At I/O 2017 Google made a big deal out of Google Lens, which was built into the Pixel 2 and Pixel 2 XL. At I/O 2018 we learned it would be built into the Camera app with some exciting new features, such as the ability to recognise words with smart text selection.
Fast-forward to I/O 2019 and Google has another update on Lens, which is now available via the Google Assistant and within Google Photos and the Google Camera app on some Android phones. Google Go is also bringing the feature to entry-level devices elsewhere in the world. If you don't already have Google Lens on your Android phone you can download the Google Lens app free from Google Play.
Google Lens has now been used more than a billion times to help connect digital information with things in the physical world, indexing those things in the same way that Google Search indexes the millions of websites online.

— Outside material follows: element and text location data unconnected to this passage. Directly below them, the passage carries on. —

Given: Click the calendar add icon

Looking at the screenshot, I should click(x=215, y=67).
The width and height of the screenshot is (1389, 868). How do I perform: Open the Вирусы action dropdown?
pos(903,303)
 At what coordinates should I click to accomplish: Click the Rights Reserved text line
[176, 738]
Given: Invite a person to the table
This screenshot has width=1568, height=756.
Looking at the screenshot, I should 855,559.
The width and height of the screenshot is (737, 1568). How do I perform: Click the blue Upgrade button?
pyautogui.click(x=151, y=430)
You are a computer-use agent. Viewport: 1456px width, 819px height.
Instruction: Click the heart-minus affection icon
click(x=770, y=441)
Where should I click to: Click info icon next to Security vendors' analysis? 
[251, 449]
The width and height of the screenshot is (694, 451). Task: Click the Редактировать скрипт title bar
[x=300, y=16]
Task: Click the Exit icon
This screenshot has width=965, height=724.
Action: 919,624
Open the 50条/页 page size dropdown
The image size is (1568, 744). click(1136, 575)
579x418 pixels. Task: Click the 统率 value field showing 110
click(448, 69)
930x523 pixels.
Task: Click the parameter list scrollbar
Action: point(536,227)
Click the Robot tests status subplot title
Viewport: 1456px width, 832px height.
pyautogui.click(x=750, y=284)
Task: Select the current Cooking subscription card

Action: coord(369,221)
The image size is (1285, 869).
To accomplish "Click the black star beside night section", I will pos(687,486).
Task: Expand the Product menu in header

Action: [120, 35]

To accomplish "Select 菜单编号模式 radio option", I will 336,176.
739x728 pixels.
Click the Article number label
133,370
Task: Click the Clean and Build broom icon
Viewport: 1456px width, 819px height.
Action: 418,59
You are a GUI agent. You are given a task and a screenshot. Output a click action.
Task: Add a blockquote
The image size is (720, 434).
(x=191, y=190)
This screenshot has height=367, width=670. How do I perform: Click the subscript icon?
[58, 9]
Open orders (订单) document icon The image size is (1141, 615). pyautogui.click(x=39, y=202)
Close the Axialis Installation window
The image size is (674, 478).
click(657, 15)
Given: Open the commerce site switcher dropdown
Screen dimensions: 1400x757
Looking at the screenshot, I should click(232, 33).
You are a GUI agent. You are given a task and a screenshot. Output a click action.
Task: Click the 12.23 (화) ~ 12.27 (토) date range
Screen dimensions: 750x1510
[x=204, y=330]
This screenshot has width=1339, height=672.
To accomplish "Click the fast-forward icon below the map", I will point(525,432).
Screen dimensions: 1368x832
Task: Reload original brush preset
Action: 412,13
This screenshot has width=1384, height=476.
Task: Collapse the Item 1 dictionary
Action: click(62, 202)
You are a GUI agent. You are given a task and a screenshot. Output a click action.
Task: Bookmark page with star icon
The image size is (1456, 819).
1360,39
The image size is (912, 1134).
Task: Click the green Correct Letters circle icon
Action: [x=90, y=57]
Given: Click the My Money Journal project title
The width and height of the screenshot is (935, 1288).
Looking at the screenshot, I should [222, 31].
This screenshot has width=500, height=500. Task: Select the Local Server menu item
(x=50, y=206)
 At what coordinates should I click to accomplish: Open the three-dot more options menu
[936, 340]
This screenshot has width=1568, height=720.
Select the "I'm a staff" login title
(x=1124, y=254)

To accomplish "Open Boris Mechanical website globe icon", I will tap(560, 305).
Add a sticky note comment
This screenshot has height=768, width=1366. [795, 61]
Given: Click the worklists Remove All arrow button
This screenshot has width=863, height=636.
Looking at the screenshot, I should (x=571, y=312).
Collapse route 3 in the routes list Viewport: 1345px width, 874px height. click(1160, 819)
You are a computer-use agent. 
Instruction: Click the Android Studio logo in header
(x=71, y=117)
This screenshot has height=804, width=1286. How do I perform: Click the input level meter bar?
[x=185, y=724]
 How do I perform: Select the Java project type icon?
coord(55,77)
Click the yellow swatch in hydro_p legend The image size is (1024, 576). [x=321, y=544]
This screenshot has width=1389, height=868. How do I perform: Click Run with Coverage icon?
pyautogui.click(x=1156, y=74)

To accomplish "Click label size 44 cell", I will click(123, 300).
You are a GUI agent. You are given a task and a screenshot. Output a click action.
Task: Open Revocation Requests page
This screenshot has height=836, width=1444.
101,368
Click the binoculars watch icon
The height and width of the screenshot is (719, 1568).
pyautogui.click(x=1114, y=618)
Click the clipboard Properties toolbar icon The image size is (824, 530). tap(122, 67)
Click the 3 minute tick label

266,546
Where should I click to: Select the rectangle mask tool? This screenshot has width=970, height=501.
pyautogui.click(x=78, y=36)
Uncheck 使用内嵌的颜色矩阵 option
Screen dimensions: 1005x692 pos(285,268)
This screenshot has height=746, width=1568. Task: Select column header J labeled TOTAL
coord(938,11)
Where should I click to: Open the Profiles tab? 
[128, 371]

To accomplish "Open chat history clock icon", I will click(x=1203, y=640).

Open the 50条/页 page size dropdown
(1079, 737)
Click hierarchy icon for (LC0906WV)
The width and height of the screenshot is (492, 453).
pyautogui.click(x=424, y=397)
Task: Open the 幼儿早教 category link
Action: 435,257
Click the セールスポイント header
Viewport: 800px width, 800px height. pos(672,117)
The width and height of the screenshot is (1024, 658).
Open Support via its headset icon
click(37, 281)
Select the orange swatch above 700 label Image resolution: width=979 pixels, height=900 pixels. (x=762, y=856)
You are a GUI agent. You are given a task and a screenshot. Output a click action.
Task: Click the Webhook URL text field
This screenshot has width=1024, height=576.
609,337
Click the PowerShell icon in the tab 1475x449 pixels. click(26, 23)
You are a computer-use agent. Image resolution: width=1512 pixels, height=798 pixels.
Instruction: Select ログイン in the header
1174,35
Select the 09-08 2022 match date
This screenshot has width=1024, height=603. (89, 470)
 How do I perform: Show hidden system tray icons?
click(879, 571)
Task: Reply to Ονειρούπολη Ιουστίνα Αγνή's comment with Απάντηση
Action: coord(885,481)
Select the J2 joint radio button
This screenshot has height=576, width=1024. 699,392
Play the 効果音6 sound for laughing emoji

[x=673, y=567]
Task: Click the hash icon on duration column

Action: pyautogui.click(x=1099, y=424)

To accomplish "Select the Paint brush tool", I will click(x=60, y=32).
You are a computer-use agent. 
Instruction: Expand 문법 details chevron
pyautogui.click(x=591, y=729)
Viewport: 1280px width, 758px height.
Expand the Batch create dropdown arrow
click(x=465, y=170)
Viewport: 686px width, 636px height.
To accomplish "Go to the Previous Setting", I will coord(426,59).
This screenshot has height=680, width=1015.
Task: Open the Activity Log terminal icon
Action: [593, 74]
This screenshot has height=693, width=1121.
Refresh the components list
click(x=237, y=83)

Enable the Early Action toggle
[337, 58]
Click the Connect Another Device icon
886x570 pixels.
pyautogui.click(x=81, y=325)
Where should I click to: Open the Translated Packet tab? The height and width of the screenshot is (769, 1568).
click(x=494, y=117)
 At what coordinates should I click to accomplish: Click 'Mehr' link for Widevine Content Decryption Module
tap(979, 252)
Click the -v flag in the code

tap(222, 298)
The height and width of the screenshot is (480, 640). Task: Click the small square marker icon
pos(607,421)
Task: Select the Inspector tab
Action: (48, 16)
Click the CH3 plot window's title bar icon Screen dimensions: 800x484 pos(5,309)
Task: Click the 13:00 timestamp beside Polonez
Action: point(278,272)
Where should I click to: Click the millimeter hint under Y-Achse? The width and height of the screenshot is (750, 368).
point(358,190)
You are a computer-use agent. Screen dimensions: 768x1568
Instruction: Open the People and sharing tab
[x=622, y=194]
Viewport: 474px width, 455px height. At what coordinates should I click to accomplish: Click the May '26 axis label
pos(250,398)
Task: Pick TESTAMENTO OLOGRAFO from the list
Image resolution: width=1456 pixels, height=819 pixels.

A demo revealed how Google Lens would soon be able to work with menus in restaurants to show you what are the most popular options among users, along with photos of the meals. You will also be able to point your phone at the bill to help work out how much the tip should be and how to split the bill.
Soon you will also be able to point your phone at a recipe to see it come to life with a unique visual experience.
So what exactly is Google Lens?
Google Lens is a smart camera app that can read and actually understand the information within your images. We’re not talking about the image metadata, but the places, names and even Wi-Fi passwords depicted in your photos. It can then offer up intelligent ways to deal with that information. Also see: How to reverse image search
What is Google Lens is perhaps best answered with some examples: take a photo of a router’s password sticker and you’ll automatically connect to that network; snap a picture of an unknown plant and automatically identify it in Google search results; photograph foreign text for a translation; take a photo of a theatre billboard and bring up the Google Assistant to book tickets; or take a screenshot of a phone number and quickly bring it up in the dialer to call it.
Integration with Google Photos means even more information is available after the event, for example it can match your image to online data to work out what is that landmark you photographed earlier.
There are also some clever context-aware editing tools: during the demo, Google showed how its new app could digitally remove the links of a chain fence to reveal a baseball player standing behind.